Convertible Senior Notes
On August 1, 2016, we issued 2.0% Convertible Senior Notes due August 15, 2021 (the “Notes”) for an aggregate principal amount of $1.25 billion. An aggregate of $750 million of the Notes were issued to Bain Capital Fund XI, L.P. and Bain Capital Europe Fund IV, L.P. (collectively with their affiliates, “Bain”) and $500 million were issued to Silver Lake Partners IV Cayman (AIV II), L.P. The Notes were issued concurrently on the close date of the Blue Coat acquisition and the proceeds were used to pay a portion of the purchase price for Blue Coat. The fair value of the equity component of the Notes at their issuance date, using level 2 inputs, was $39 million, and is included in additional paid-in capital on our Condensed Consolidated Balance Sheet as of December 30, 2016.

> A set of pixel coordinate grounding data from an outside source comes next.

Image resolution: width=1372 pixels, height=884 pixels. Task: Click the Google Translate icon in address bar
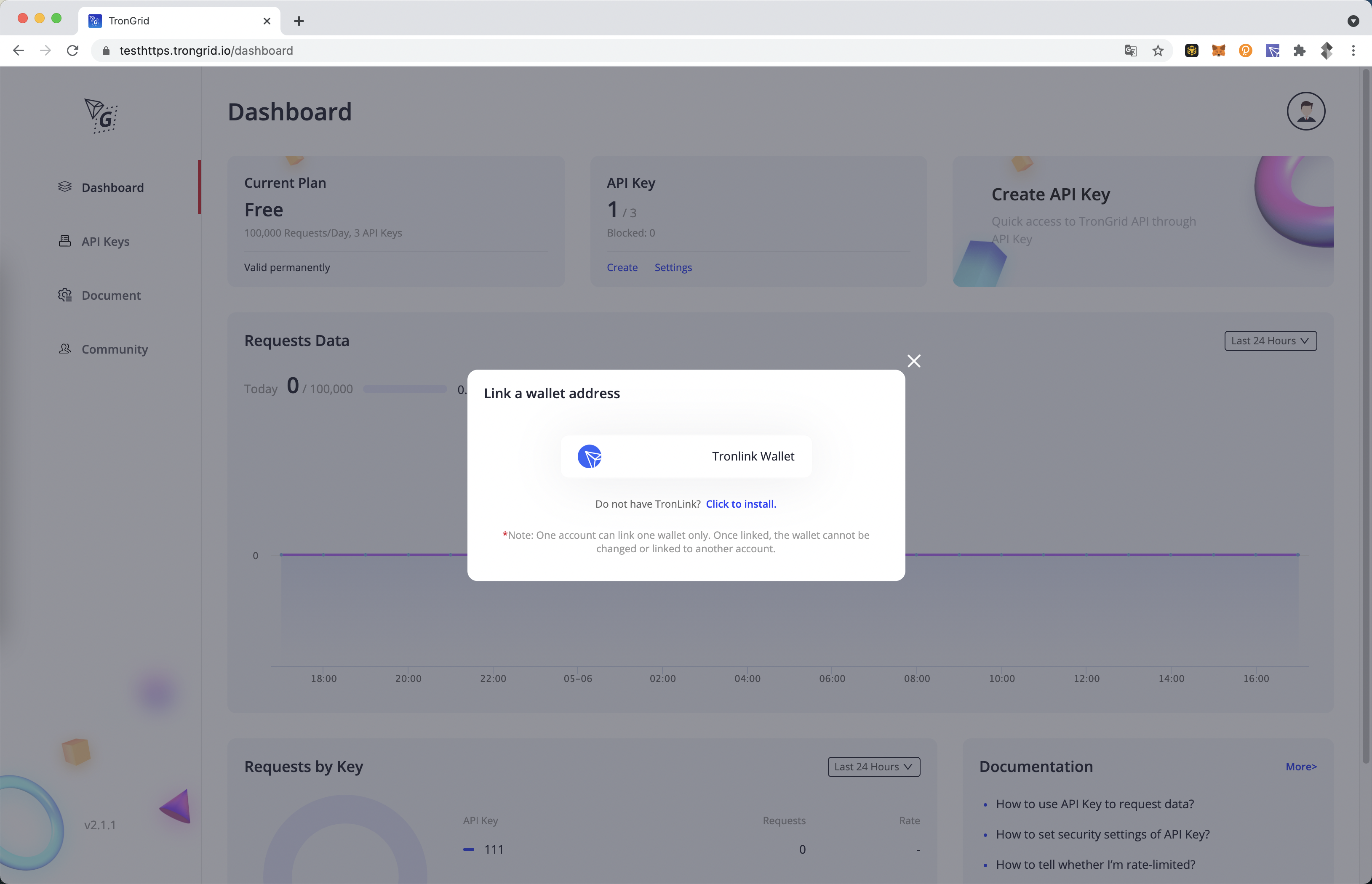[x=1130, y=51]
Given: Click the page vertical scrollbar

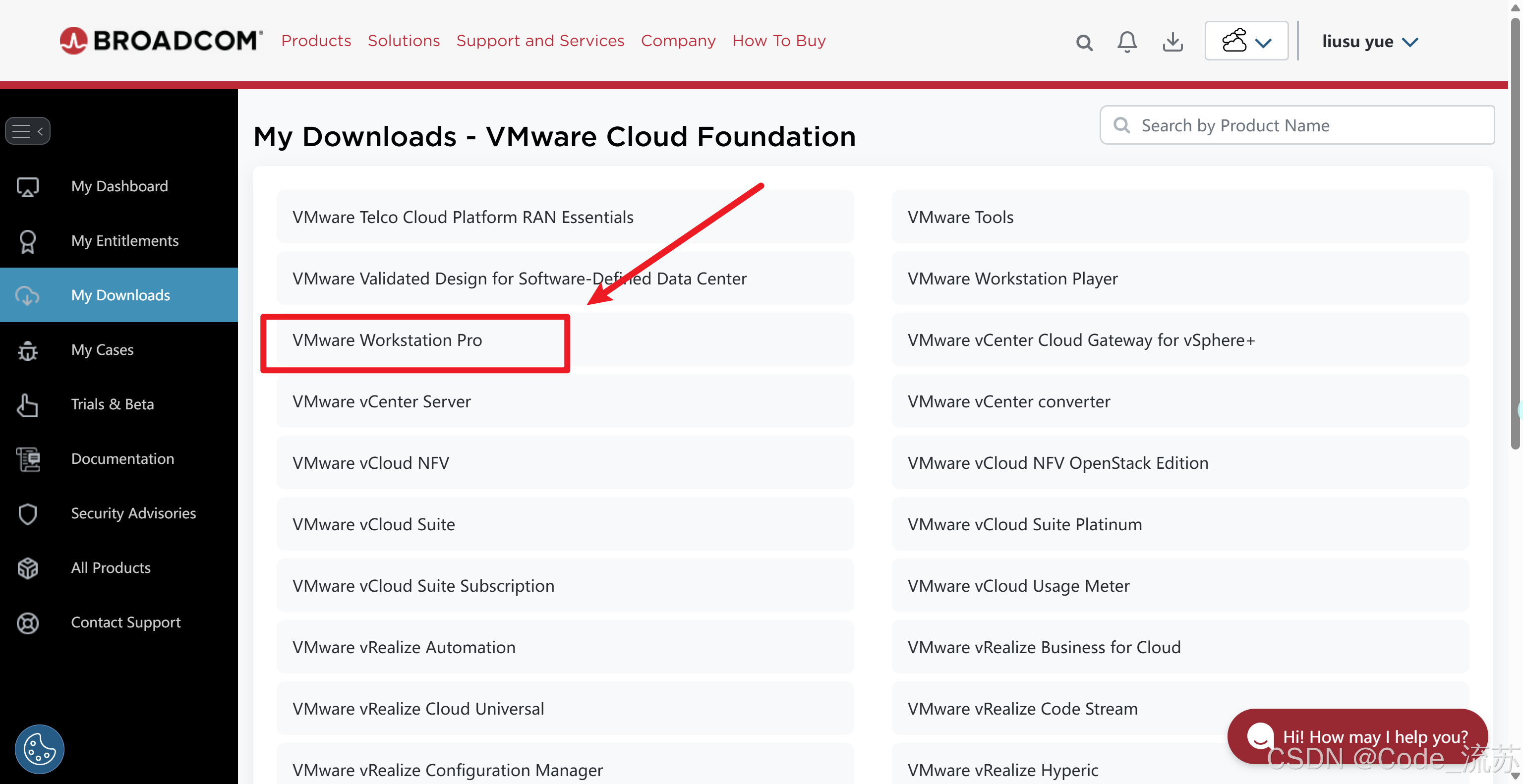Looking at the screenshot, I should pyautogui.click(x=1515, y=236).
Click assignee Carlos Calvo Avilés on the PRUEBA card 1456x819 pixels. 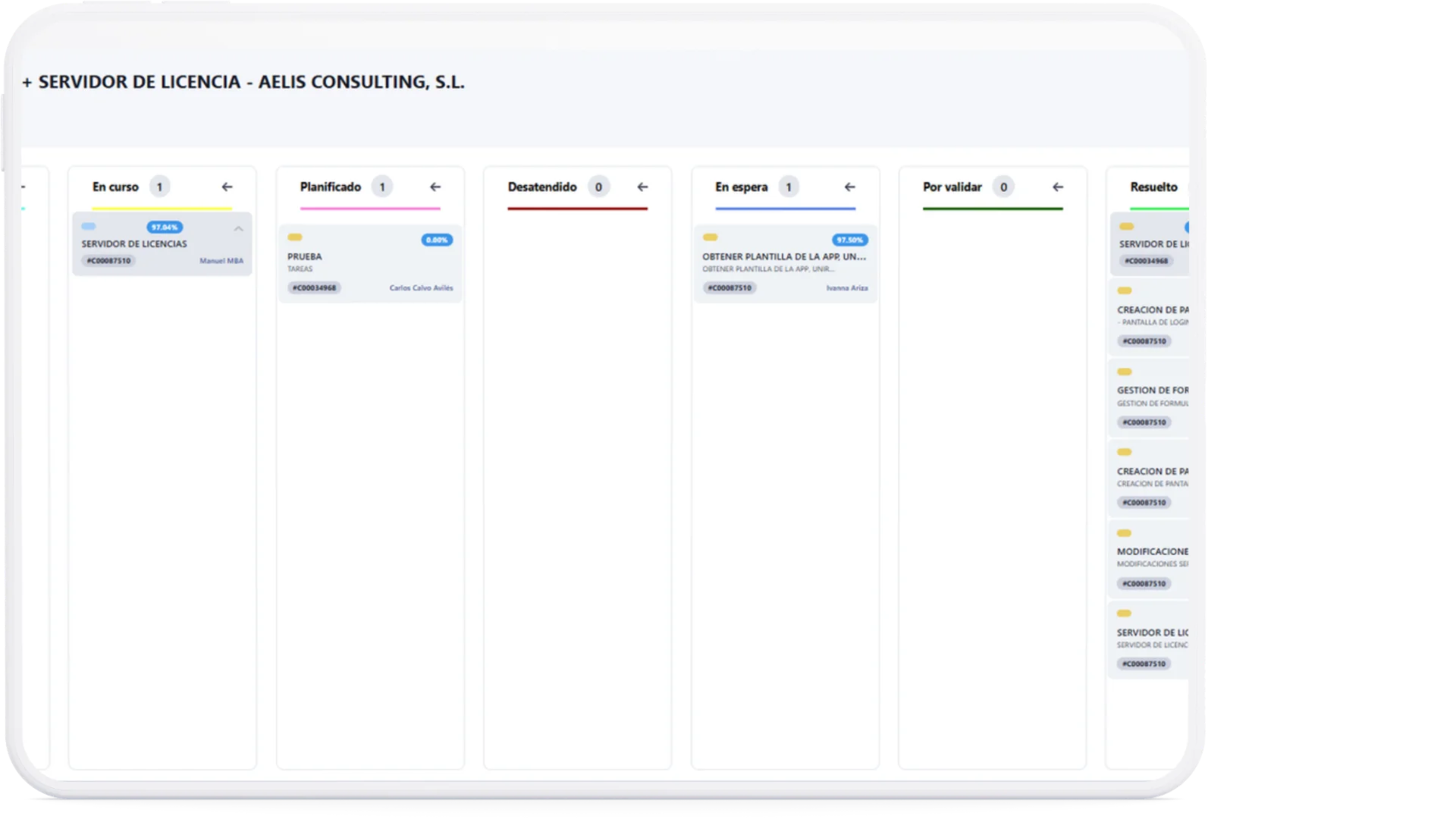(x=422, y=287)
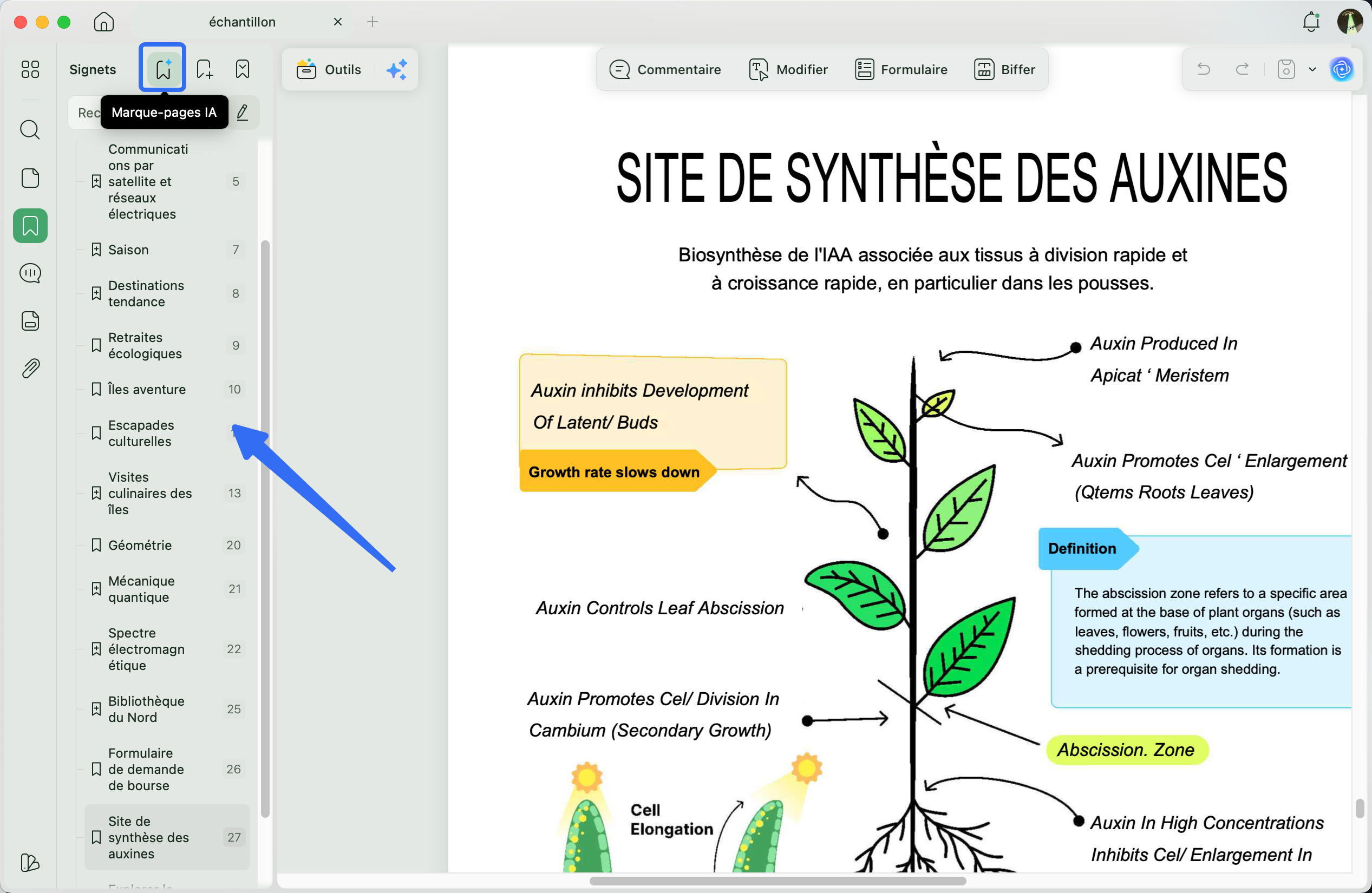Screen dimensions: 1372x893
Task: Open the bookmark rename pencil icon
Action: coord(243,113)
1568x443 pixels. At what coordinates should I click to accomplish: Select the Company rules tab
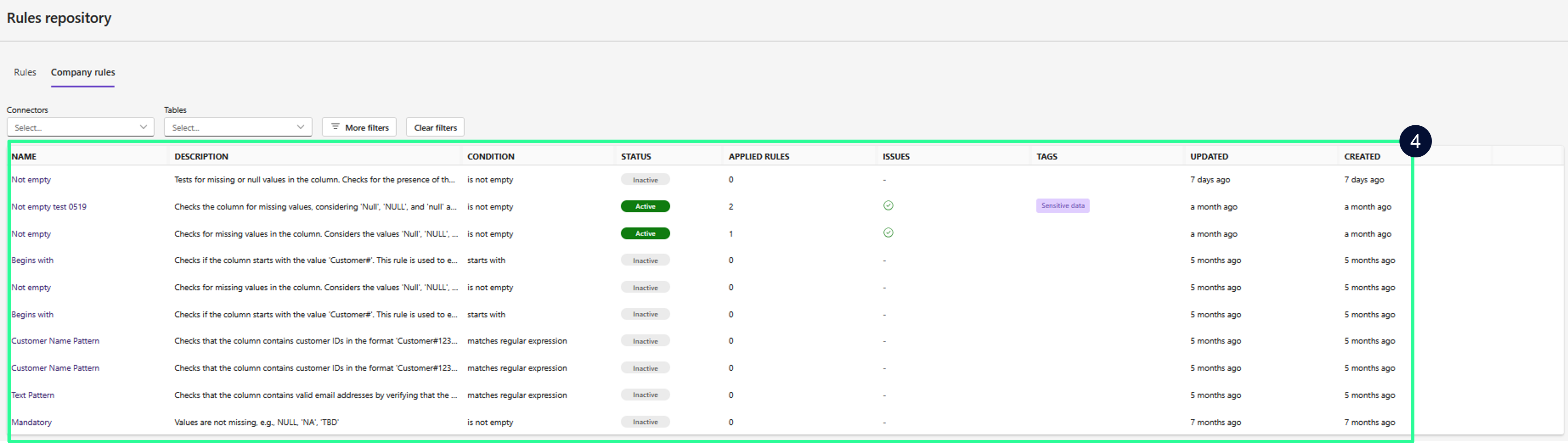[x=83, y=72]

The Notes are convertible into cash, shares of our common stock or a combination of cash and common stock, at our option, at a conversion rate of 48.9860 per $1,000 principal amount (which represents an initial conversion price of approximately $20.41 per share), subject to customary anti-dilution adjustments. If holders of the Notes convert them in connection with a fundamental change, we may be required to provide a make-whole premium in the form of an increased conversion rate, subject to a maximum amount. As of December 30, 2016, the conversion price of the Notes remained approximately $20.41 per share.
With certain exceptions, upon a change in control of Symantec, the holders of the Notes may require that we repurchase all or part of the principal amount of the Notes at a purchase price equal to the principal amount plus accrued and unpaid interest. The Notes are not redeemable by us. The indenture of the Notes includes customary events of default, which may result in the acceleration of the maturity dates of the Notes. In accordance with the provisions of the investment agreement with the holders of the Notes, dated June 12, 2016 and as amended on July 31, 2016, we appointed a designee of Bain to our Board of Directors (the “Board”) on August 1, 2016. Bain’s rights to Board representation will terminate under certain circumstances, including if Bain and its affiliates beneficially own less than 4% of all our outstanding common stock (on an as-converted basis). There are no financial covenants that would trigger an event of default under either of the Notes.